(A run of rows)
════════
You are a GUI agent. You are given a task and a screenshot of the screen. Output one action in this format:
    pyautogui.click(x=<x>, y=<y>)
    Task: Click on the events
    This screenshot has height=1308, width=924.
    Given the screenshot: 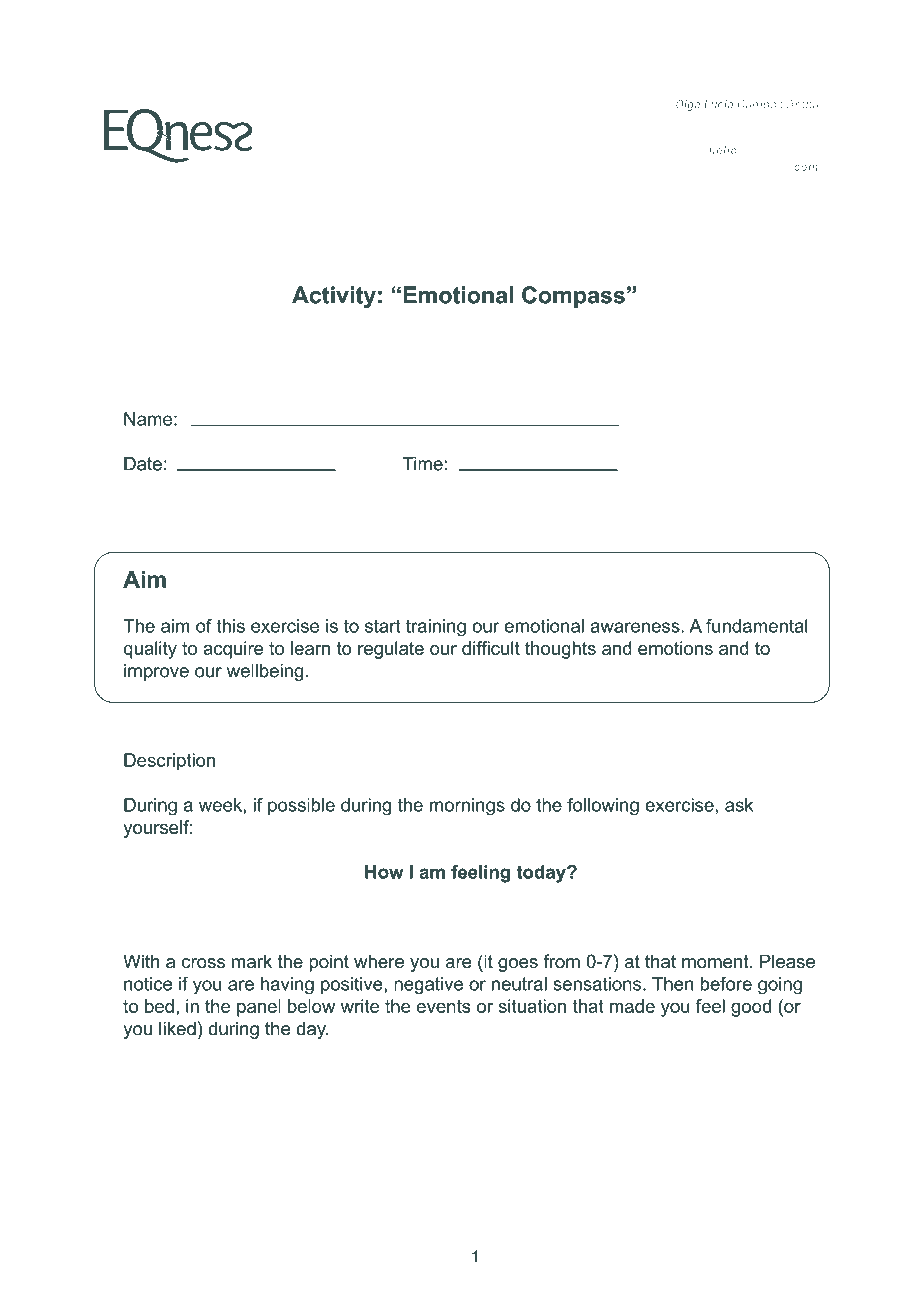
════════
** Exercise details **
Can you render the rows above as a numbered list, dropping the blank lines and leaving the pictures out?

** Task solution **
1. You are a GUI agent. You are given a task and a screenshot of the screen. Output one action in this format:
2.     pyautogui.click(x=<x>, y=<y>)
3.     Task: Click on the events
4.     This screenshot has height=1308, width=924.
5.     Given the screenshot: 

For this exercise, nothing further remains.